Warga dusun itu sebagian besar membikin gula merah dari nira pohon aren.

Diharapkan kerja awal ini selesai dalam satu bulan. Dalam kerja ini Handaka dan Sekarsari di angkat jadi pengawas. Handaka mengawasi kerja pembuatan tiang, papan dan pengadaan ijuk. Sekarsari mengawasi kerja penyaluran bantuan untuk keluarga warga yang bekerja mengadaan bahan bahan itu.

Handaka dan Sekarsari justru merasa senang ikut dilibatkan ayahnya dalam kerja itu. Handaka tak memiliki lagi perasaan tidak senang kepada Sembada. Ia kini justru sangat hormat padanya.

Pemuda itu kagum dengan kesabaran Sembada. Meski ia telah menuduhnya tanpa dasar namun ia tak mau membalas semua serangannya yang mematikan. Ia hanya menangkis dan menghindar. Jika saat itu ia gunakan ilmu seperti saat perang di padang rumput, dalam waktu singkat ia tentu terkapar.

Handaka menarik nafas panjang.

"Betapa tololnya aku saat itu. Sungguh perbuatan yang memalukan sekali. Aku wajib minta maaf kepadanya kelak jika ia kembali." Katanya dalam hati.
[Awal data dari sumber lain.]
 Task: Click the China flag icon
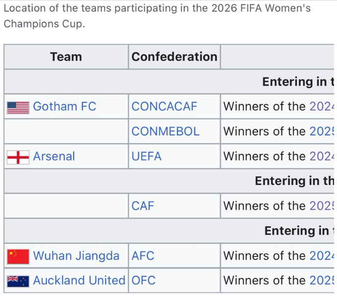[x=18, y=257]
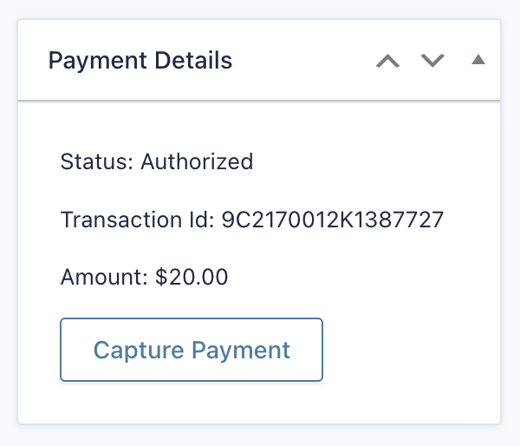The width and height of the screenshot is (520, 446).
Task: Click empty header space beside Payment Details title
Action: (303, 61)
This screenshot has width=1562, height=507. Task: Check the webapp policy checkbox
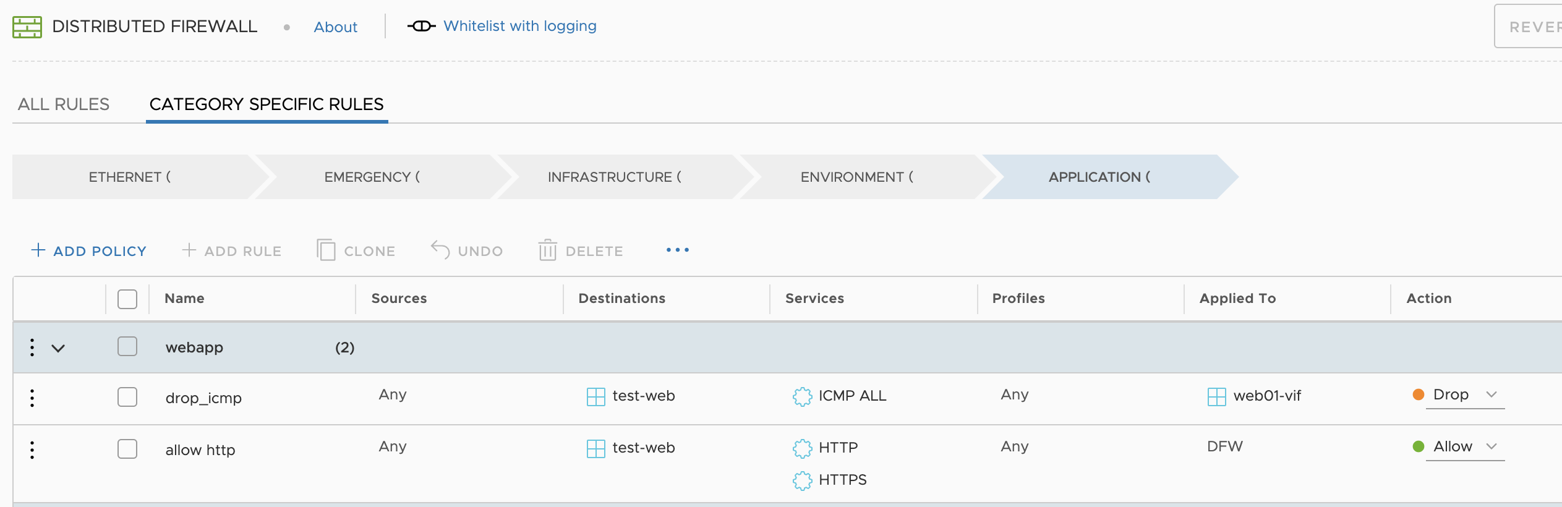[127, 347]
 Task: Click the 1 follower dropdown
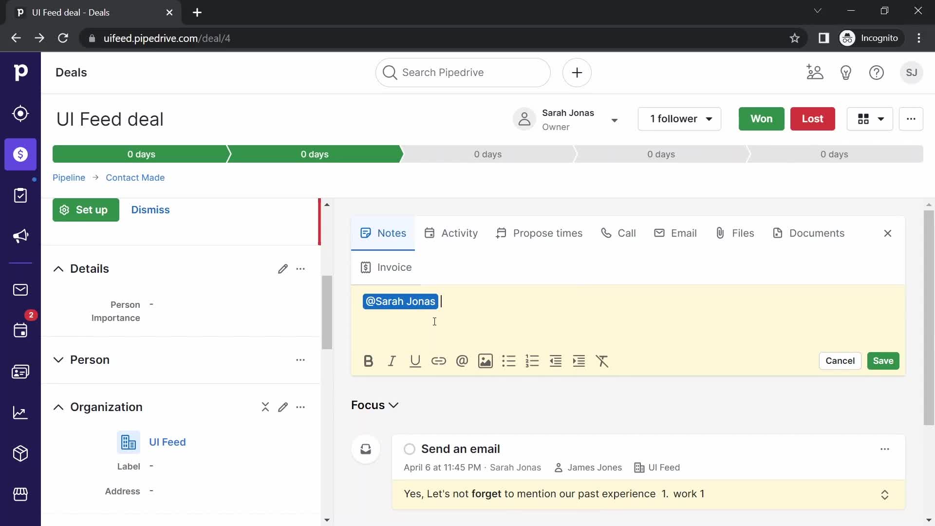(x=679, y=118)
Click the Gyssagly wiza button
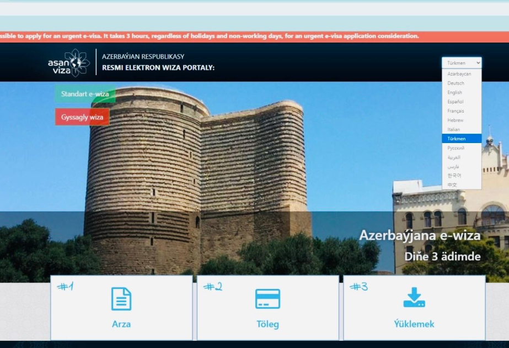509x348 pixels. 82,117
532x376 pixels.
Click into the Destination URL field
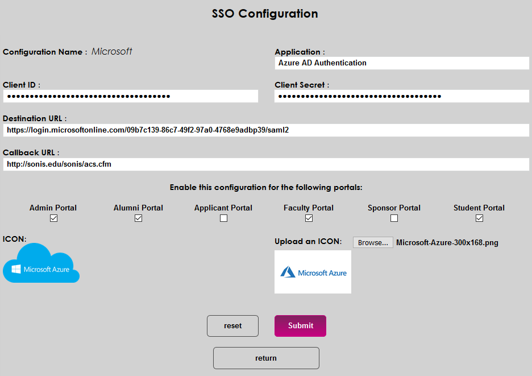266,130
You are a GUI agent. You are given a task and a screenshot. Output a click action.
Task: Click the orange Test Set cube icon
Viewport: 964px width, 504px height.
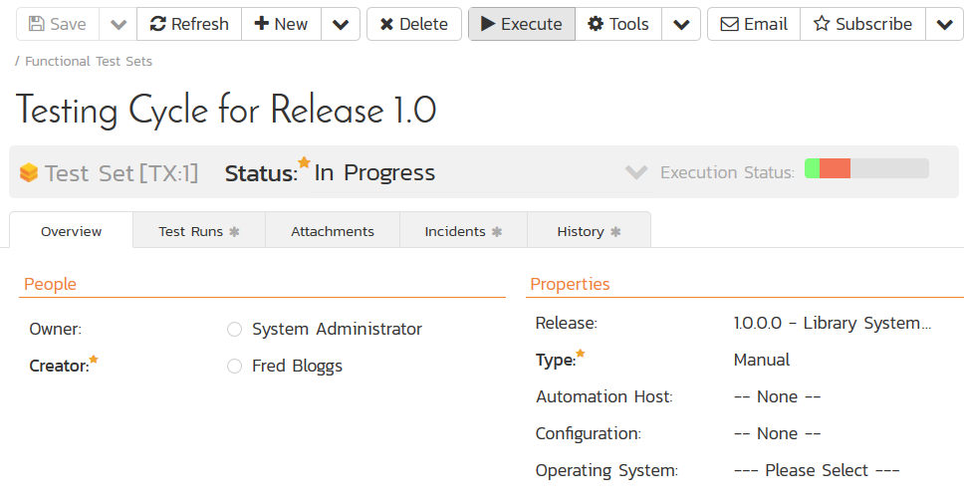click(29, 173)
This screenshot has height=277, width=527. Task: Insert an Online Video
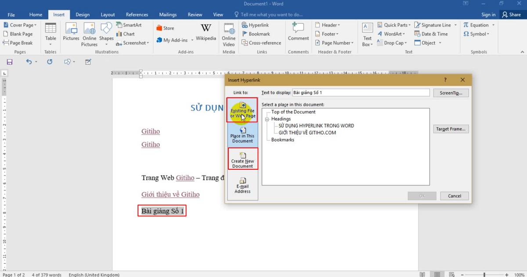pyautogui.click(x=228, y=35)
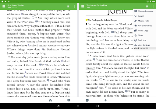The width and height of the screenshot is (156, 109).
Task: Tap yellow highlight marker beside Prologue heading
Action: pyautogui.click(x=87, y=20)
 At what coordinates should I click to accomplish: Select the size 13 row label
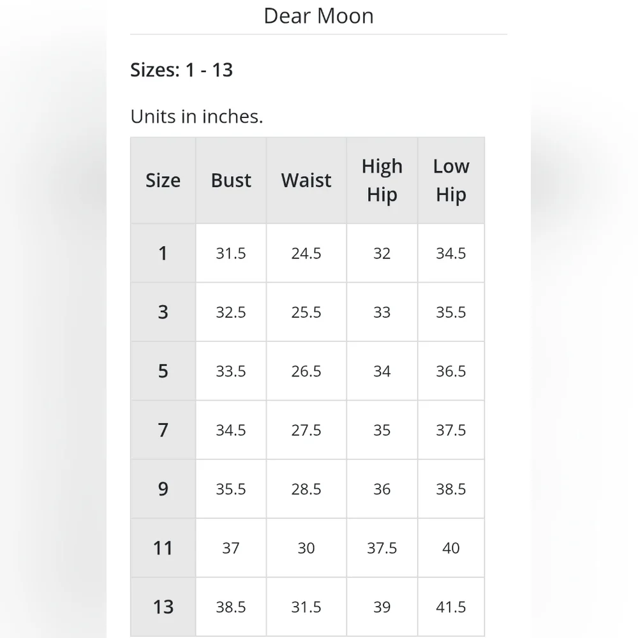pos(163,607)
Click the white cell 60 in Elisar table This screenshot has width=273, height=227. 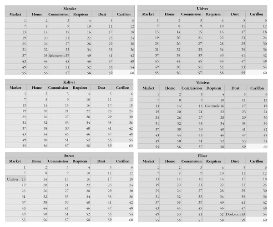tap(256, 220)
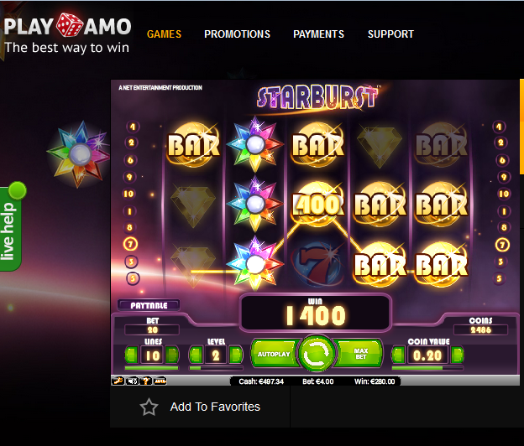Increase the number of Lines
The width and height of the screenshot is (524, 446).
click(172, 355)
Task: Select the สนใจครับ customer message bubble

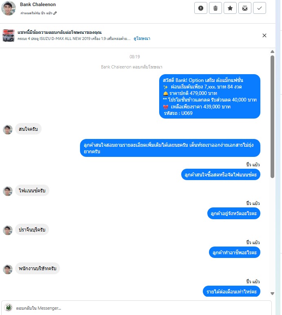Action: [x=28, y=129]
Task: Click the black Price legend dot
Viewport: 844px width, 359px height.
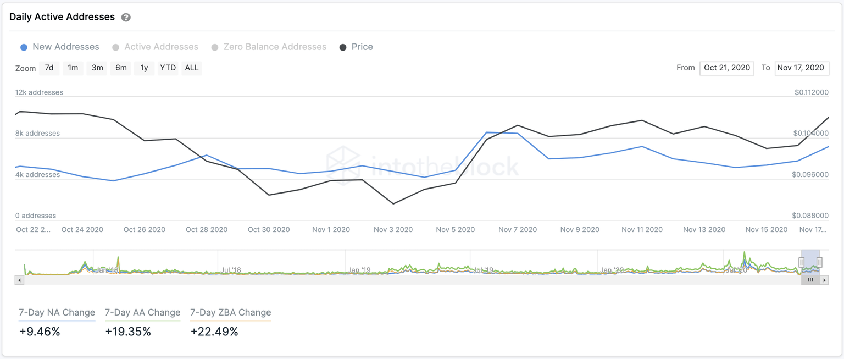Action: (343, 47)
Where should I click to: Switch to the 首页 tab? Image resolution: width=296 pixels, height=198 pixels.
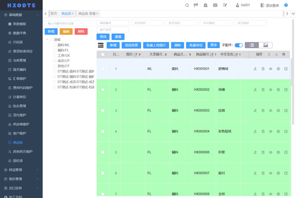[54, 13]
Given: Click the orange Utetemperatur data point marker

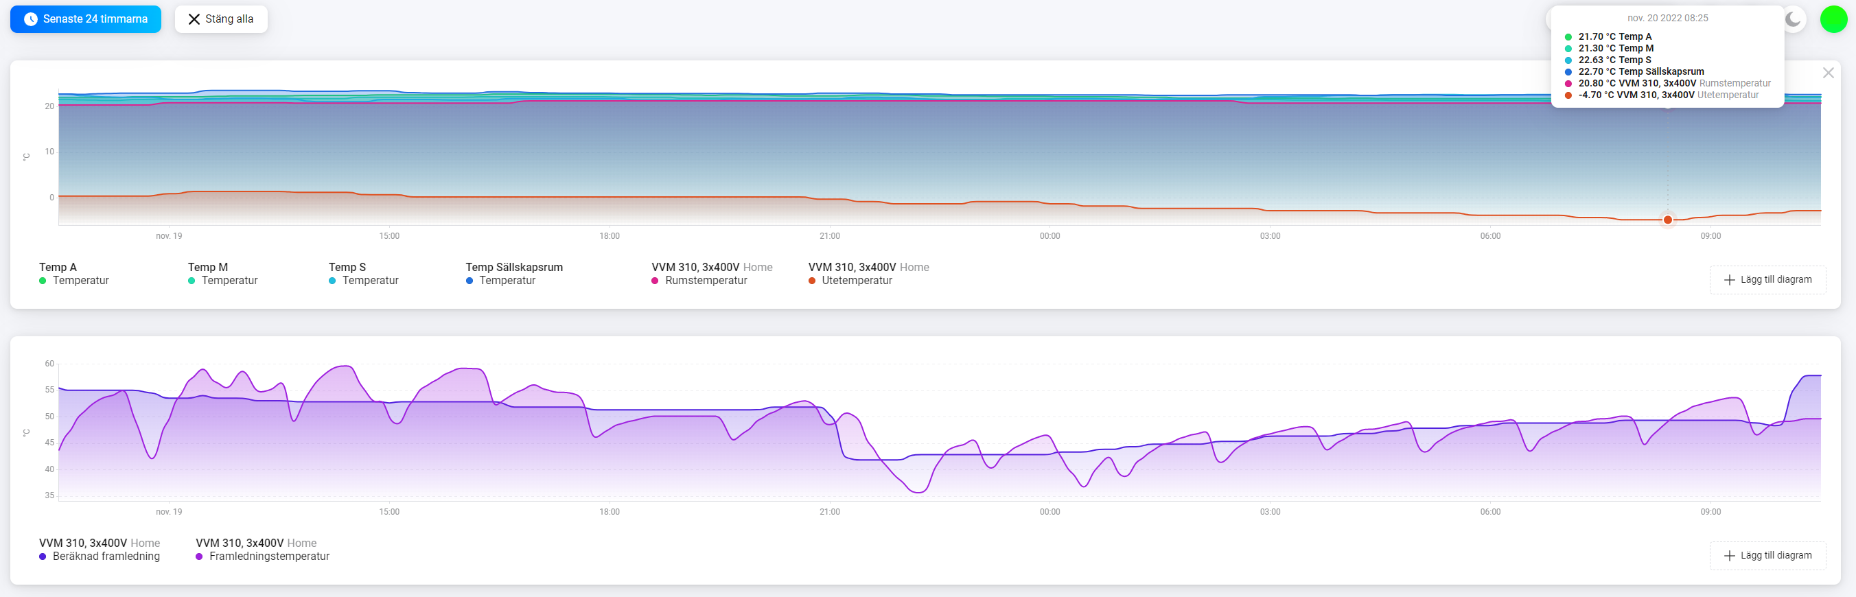Looking at the screenshot, I should point(1667,220).
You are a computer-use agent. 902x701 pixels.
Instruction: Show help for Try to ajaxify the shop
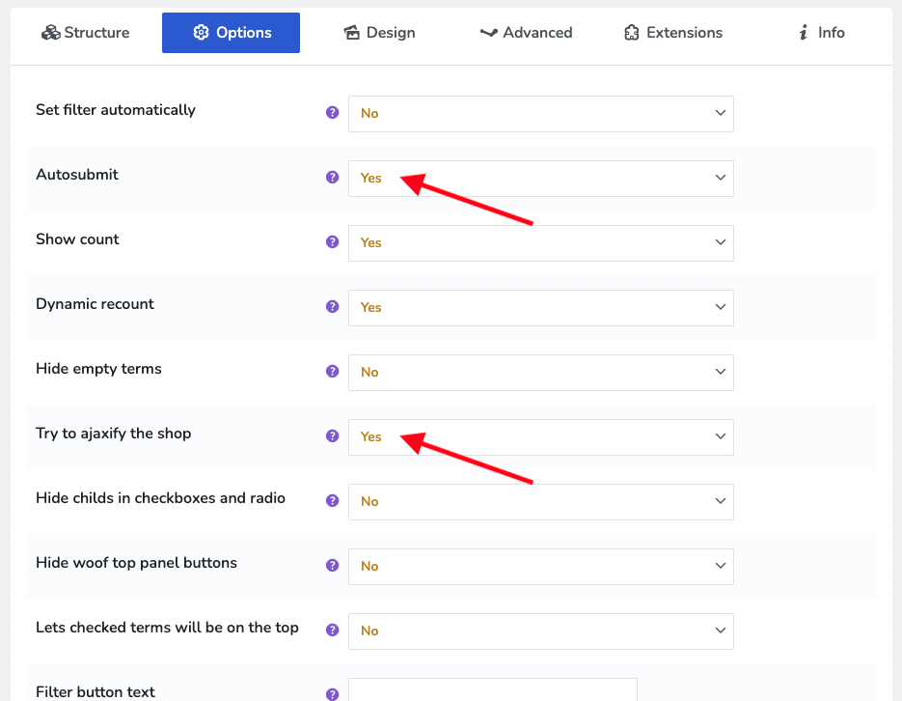[x=332, y=435]
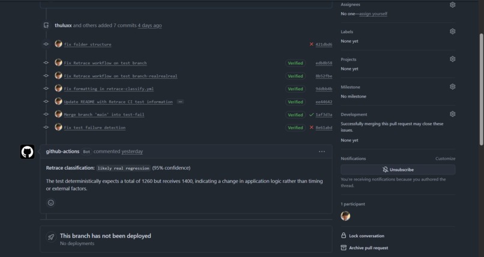Open the fix folder structure commit

88,44
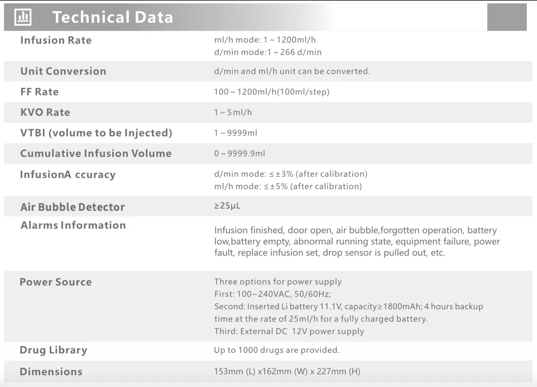Click the Air Bubble Detector label
This screenshot has height=387, width=537.
(x=73, y=207)
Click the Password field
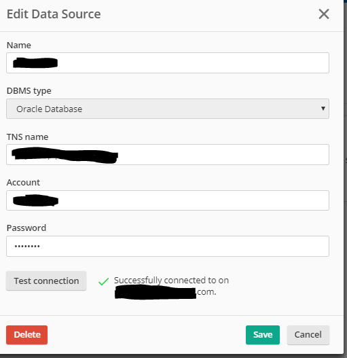The height and width of the screenshot is (358, 347). (168, 247)
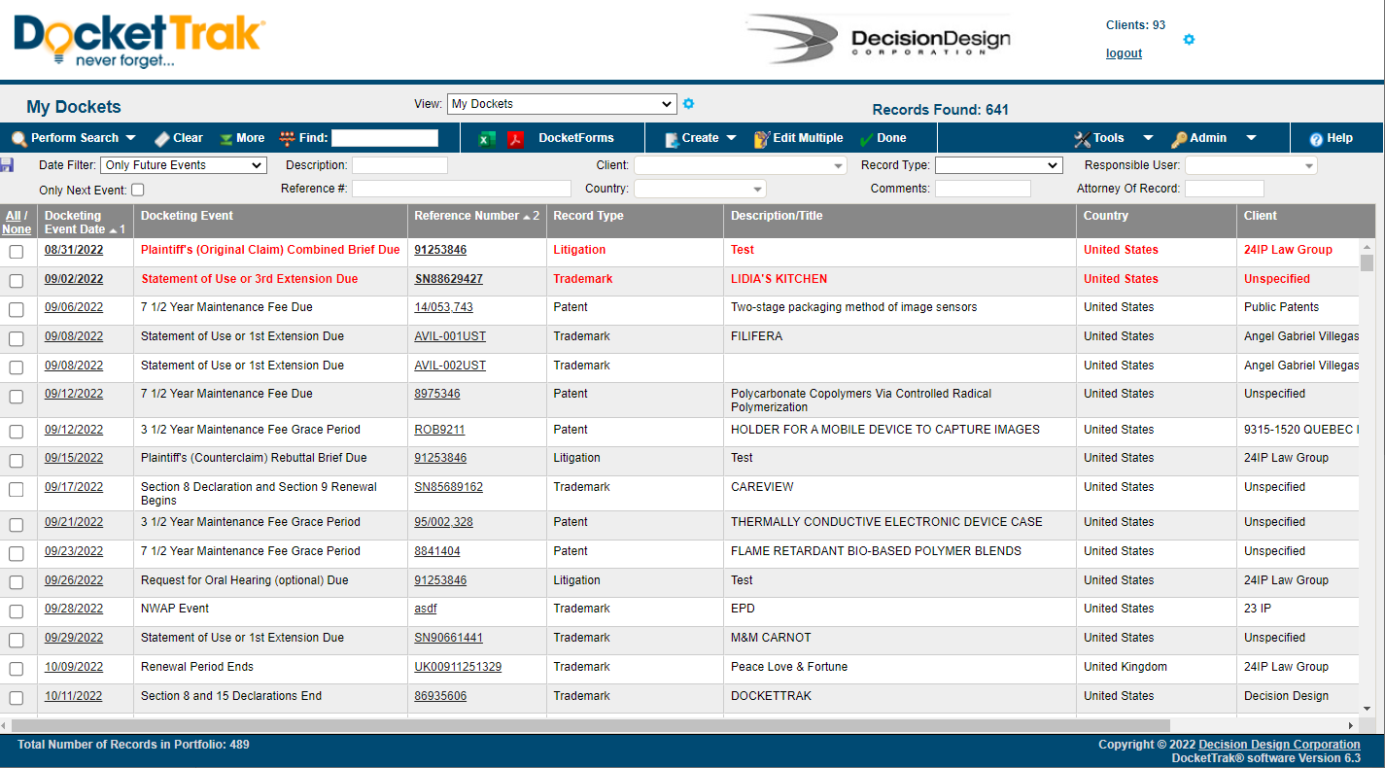Select the Perform Search magnifier icon
The height and width of the screenshot is (768, 1385).
pos(19,138)
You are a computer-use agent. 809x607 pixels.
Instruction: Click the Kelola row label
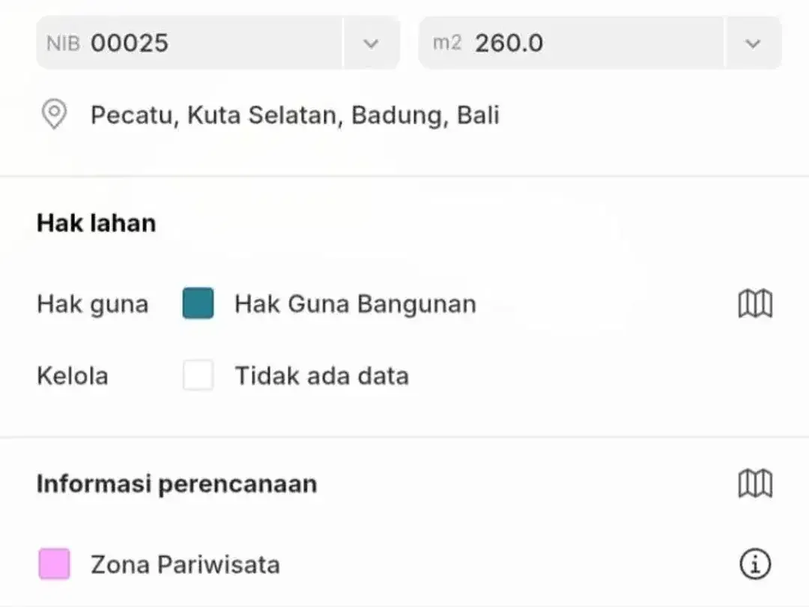click(73, 375)
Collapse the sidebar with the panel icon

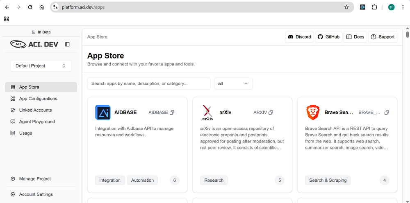coord(67,44)
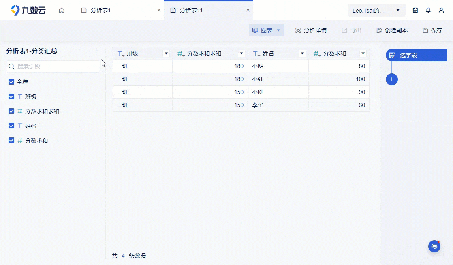Click the 分析详情 analysis details icon
This screenshot has height=265, width=453.
[x=299, y=30]
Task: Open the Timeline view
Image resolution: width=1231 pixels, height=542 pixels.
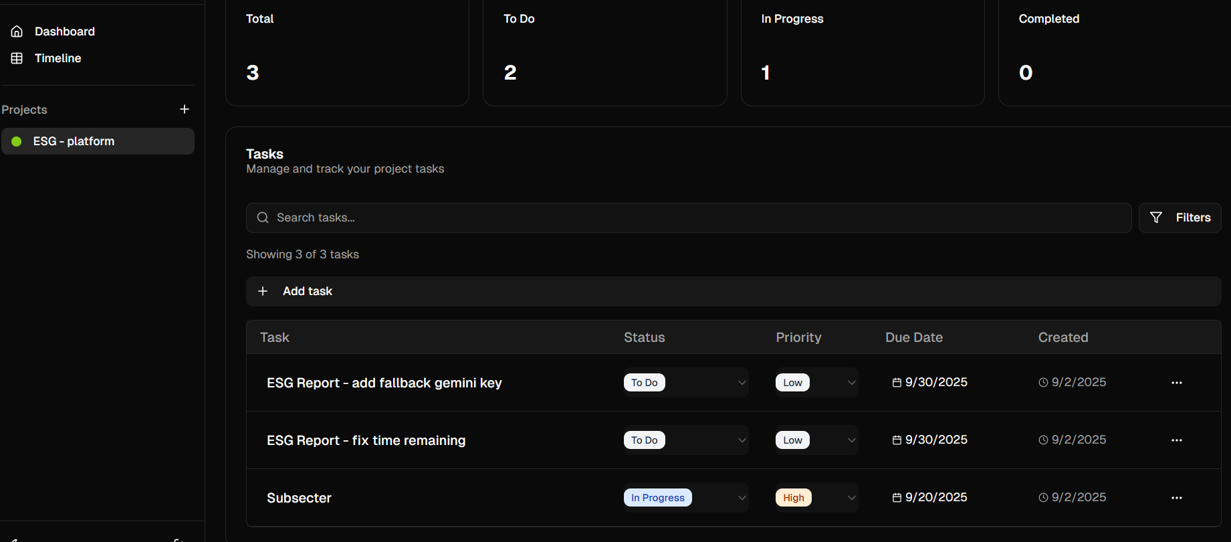Action: tap(58, 58)
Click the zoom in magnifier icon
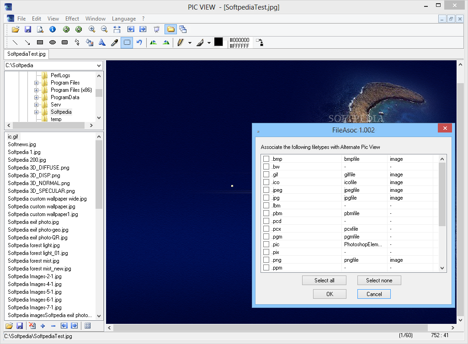This screenshot has width=468, height=344. (92, 29)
"Apakah kau sanggup jadi pengawas pekerjaan ini Handaka " tiba-tiba ki demang bertanya kepada anaknya.

"Sanggup ayah. Namun aku tidak memiliki keahlian apapun membangun rumah. Aku butuh pendamping." Jawabnya.

"Itu tugas Bekel Majalegi, yang sudah mumpuni hal membangun rumah. Tugasmu mengawasi keselamatan kerja mereka. Jangan sampai ada hal hal yang mengganggu, terutama bagi mereka yang masuk hutan mencari ijuk. Hutan Kedung Cangkring masih liar, ularnya masih banyak, demikian pula macan kumbangnya."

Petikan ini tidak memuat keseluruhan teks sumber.